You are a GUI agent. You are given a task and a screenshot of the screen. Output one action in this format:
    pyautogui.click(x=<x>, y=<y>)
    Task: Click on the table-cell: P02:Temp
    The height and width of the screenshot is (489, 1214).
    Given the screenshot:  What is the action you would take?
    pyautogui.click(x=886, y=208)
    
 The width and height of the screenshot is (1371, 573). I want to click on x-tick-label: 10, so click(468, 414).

---------------

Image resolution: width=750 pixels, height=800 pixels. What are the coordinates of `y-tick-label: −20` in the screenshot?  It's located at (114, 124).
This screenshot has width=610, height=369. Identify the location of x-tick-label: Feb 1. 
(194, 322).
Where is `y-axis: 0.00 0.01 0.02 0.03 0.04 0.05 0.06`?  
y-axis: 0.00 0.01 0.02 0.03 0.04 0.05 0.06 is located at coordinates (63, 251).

---------------

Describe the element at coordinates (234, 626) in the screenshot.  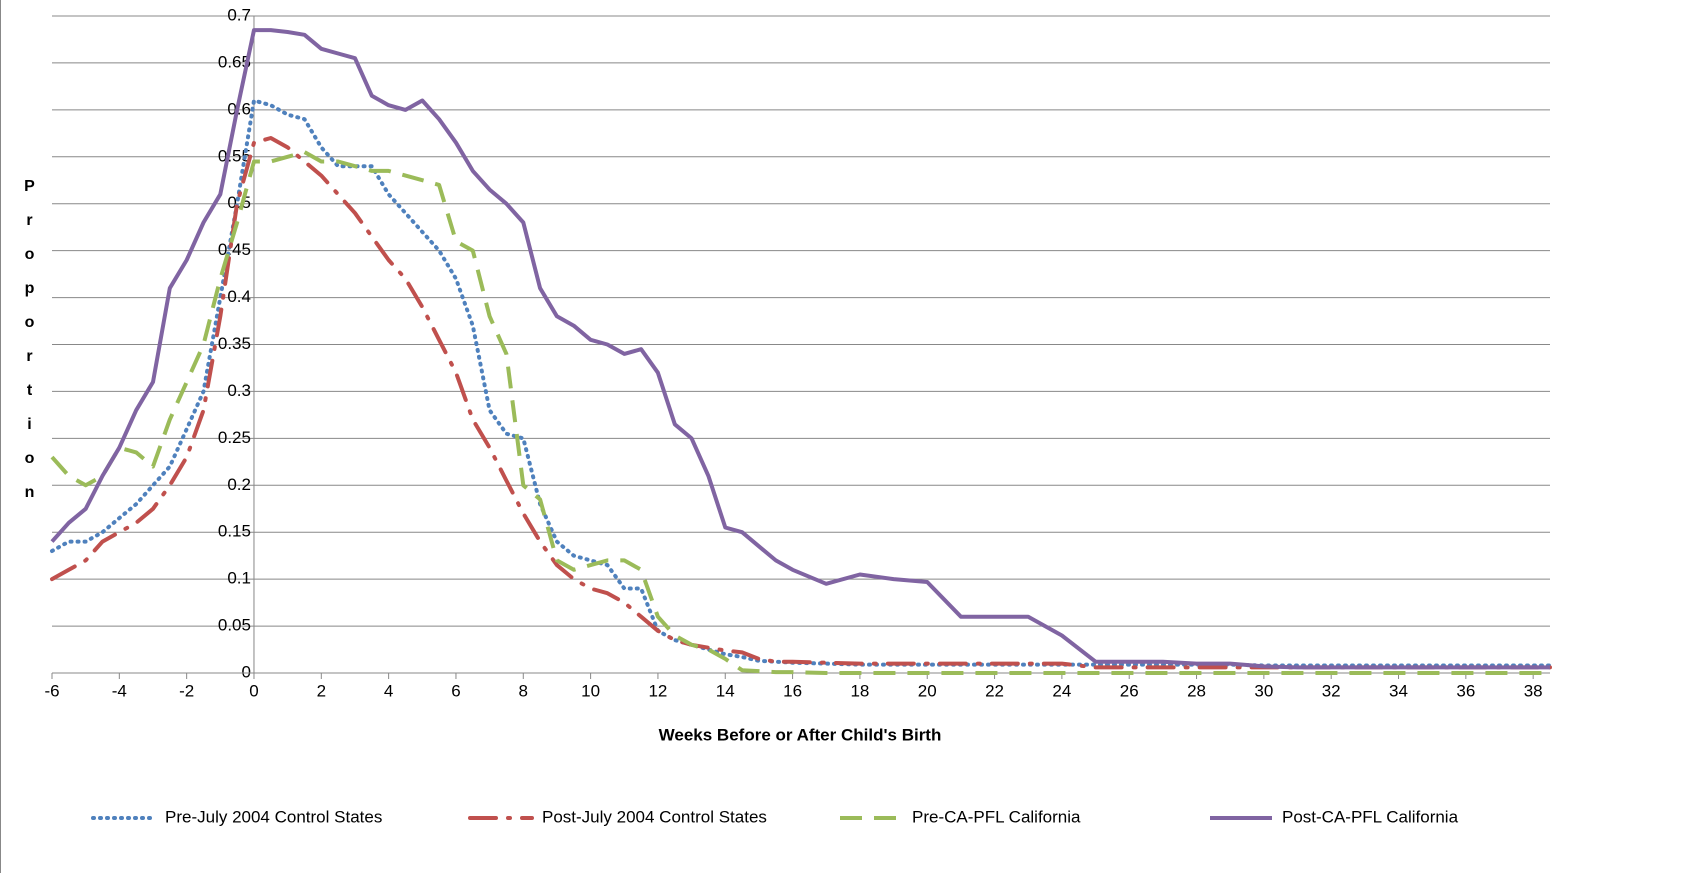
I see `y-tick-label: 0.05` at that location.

---------------

__About this task__: Please pull out each line of the listing above that contains the string "axis". Case matters.

__Result__:
Where is `y-axis: 0.00 0.01 0.02 0.03 0.04 0.05 0.06`?  
y-axis: 0.00 0.01 0.02 0.03 0.04 0.05 0.06 is located at coordinates (63, 251).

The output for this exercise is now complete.